NEW YORK (GenomeWeb News) – A Beijing Genomics Institute-led team has gotten a bit closer to the goal of creating a "pan genome" representing genome sequence from diverse human populations.
The team used short-read assembly approaches to put together new Asian and African genomes, which they then compared with the current human reference sequence. The result: about five million bases of sequence not found in the reference.
Based on the findings, which appeared online last night in Nature Biotechnology, the team speculated that future efforts to develop a human pan genome could turn up between 19 and 40 million bases of human sequence beyond that in the existing reference.
"Our study shows that combining individual-specific sequences with shared core human genome sequences will enable the creation of a human pan-genome that will be important for better understanding personal genomes and their use in medical genomics studies," co-senior authors Jun Wang and Jian Wang, from BGI-Shenzhen, and their co-authors wrote.
The team did new short-read assemblies using data from Asian and African genomes that were sequenced last fall. Sequence reads for both the Asian genome (sequenced by researchers at BGI) and the African genome (sequenced by Illumina researchers) were generated with the Illumina Genome Analyzer.
The resulting Han Chinese genome contained 2.87 billion bases while the Yoruban genome was 2.68 billion bases in size.
When they compared the genomes to the NCBI reference genome, the researchers found that the newly assembled Chinese genome contained 5.1 million bases not found in the reference, while the African genome contained 4.8 million bases of non-reference sequence.
Additional comparisons suggested about 82 percent of the new Han Chinese sequence and more than 89 percent of the new African sequence are either present in both genomes or correspond to sequence reads from the Watson genome, Venter genome, or other human sequences in GenBank. Another 311,500 bases of the new Asian sequence and 176,500 bases of new African sequence were homologous to sequences in mammalian genomes.
In their subsequent analyses of the genomes, the team looked at the prevalence of insertions and deletions in the newly assembled genomes.
They also began applying the data to answer questions about human population and migration patterns, honing in on 164 newly detected sequences that did not overlap between the Asian and African genomes.
Using PCR, the researchers amplified these sequences from Human Genome Diversity cell line DNA representing 351 individuals from 41 populations. Phylogenetic analyses of these sequences identified clusters that corresponded geographically to where samples had been collected, the team reported.

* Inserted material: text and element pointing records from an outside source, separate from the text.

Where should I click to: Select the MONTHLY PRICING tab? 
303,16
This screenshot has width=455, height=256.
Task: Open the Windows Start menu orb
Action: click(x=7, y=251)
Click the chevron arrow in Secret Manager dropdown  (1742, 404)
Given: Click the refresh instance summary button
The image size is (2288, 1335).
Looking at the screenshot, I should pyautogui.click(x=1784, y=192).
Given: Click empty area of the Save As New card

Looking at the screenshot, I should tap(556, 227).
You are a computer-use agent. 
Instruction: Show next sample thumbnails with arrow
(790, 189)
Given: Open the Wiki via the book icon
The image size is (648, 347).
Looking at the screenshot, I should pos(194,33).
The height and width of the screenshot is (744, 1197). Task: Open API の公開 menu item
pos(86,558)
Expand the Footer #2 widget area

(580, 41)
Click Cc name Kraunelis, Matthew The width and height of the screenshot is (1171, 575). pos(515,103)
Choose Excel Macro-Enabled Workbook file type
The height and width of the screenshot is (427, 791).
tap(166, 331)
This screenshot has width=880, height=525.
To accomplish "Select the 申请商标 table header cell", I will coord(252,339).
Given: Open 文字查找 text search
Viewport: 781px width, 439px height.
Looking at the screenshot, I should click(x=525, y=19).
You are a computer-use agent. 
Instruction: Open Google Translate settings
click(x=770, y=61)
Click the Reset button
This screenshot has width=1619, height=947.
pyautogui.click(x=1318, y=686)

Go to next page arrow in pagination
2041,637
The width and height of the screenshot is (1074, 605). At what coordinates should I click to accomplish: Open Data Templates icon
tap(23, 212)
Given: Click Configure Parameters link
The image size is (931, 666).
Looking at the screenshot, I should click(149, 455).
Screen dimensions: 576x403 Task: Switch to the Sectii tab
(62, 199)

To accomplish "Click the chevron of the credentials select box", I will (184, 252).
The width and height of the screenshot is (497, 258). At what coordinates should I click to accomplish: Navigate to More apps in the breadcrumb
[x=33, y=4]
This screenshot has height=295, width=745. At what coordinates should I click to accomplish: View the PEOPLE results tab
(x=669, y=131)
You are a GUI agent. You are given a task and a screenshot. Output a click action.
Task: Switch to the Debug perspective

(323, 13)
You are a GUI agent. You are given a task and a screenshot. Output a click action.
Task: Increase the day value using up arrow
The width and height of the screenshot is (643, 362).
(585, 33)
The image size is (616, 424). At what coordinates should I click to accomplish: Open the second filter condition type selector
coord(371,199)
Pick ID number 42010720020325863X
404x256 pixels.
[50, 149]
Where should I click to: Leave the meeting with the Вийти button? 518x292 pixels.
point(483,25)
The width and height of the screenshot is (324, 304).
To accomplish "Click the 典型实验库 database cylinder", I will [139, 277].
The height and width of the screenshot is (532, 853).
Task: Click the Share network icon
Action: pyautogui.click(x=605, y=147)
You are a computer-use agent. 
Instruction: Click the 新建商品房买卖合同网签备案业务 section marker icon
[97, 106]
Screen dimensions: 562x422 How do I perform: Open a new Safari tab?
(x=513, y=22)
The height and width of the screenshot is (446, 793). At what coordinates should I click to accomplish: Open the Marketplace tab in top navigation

While the overall pattern in these sequences was consistent with an out of Africa migration, their analyses also uncovered new patterns that couldn't be detected from mitochondrial and Y chromosome DNA studies.
For instance, they found that a sequence frequently found in the San population in southern Africa is less and less frequent in northern Africa. The frequency of this sequence apparently dwindles even more in populations outside of Africa, disappearing in European, Oceanic, and Native American populations.
In contrast, the team noted, they found a sequence that is more prominent with geographic distance from Africa. Still other sequences had less straightforward patterns, decreasing in East Asian and Oceanic populations compared with African populations but turning up again in European populations.
Along with population patterns, the genomes also provided hints about how genome sequence varies from one individual to the next. For example, while the Asian and African individuals' genomes differed by about four million bases (not including SNPs), the researchers found about a 1.8 million base difference between the Chinese genome and a preliminary Korean genome sequence assembly.
Since this genome diversity coincides with SNP differences, the team explained, it should be possible to get a rough idea of differences between individual genomes by extrapolating from SNP data.
Taking this a step further, the team predicted that a human genome sequence representing more than six billion people (roughly the world's population) would contain somewhere between 19 and 40 million bases of sequence not found in the current human reference.
The findings also may have implications for how researchers assess genetic variation in the future, the team argued, suggesting widespread sequencing will be needed to fully understand individual and population-based differences in the human genome.
"Based on our findings here, it is also clear that establishing a complete human pan-genome will require using extensive sequencing data rather than relying on array-based technologies that are dependant on the current reference genome," they wrote.